Serendipity was also the name of my 6th grade science book. Apparently, serendipity is one of those things scientists are thankful for too. Did you know chocolate chip cookies were created serendipitously? Yum! Which leads into the rest of the post.
Yalancı and Compelling Characters (?)
*The importnant footnote here is that Yalancı means liar in Turkish.
Stuffed grape leaves, also known as dolmas or sarmas, are the best Yalancı. You see, dolmas are supposed to have meat in them, but Yalancı doesn't.
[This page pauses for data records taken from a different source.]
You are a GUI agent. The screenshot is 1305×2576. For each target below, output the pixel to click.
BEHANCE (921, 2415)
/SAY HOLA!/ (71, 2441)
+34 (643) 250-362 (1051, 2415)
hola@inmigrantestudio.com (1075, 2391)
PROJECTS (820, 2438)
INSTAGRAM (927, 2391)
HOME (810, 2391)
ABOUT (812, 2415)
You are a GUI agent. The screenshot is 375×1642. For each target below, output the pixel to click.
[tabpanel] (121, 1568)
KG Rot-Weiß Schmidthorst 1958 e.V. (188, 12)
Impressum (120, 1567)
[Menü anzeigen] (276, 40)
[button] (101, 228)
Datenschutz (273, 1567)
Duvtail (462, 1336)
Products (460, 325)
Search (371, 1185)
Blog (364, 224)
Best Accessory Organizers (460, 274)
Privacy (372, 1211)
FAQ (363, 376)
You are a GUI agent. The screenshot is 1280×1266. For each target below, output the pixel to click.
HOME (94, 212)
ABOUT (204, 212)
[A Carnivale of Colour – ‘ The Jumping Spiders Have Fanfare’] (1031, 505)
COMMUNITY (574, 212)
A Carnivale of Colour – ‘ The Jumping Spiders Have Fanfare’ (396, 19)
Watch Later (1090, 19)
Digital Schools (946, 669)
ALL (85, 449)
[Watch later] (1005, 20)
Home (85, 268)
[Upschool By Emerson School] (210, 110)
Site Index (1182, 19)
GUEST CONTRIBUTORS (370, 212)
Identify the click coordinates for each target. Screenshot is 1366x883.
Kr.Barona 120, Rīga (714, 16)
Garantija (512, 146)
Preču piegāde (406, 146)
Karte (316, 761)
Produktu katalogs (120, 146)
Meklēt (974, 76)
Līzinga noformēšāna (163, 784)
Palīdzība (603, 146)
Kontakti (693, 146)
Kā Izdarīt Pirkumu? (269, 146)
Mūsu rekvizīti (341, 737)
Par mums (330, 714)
Its filled with spiced rice, currants, pine nuts and drenched in olive oil with lemon juice instead. (My favorite meze!) Other dishes can also be called Yalancı. For example, if you want something which tastes like Mantı (Turkish tortellini), you use spaghetti and throw the filling into the sauce on top. Then you have Yalancı Mantı.
Yalancı is just not what it seems, much like the most compelling characters.
- Villains aren't great until we find out why we should be sympathetic.
- Heros and heroines aren't wonderful without their quirky weaknesses.
- Even settings (which are best treated as a character) are cliché until you add sensory details.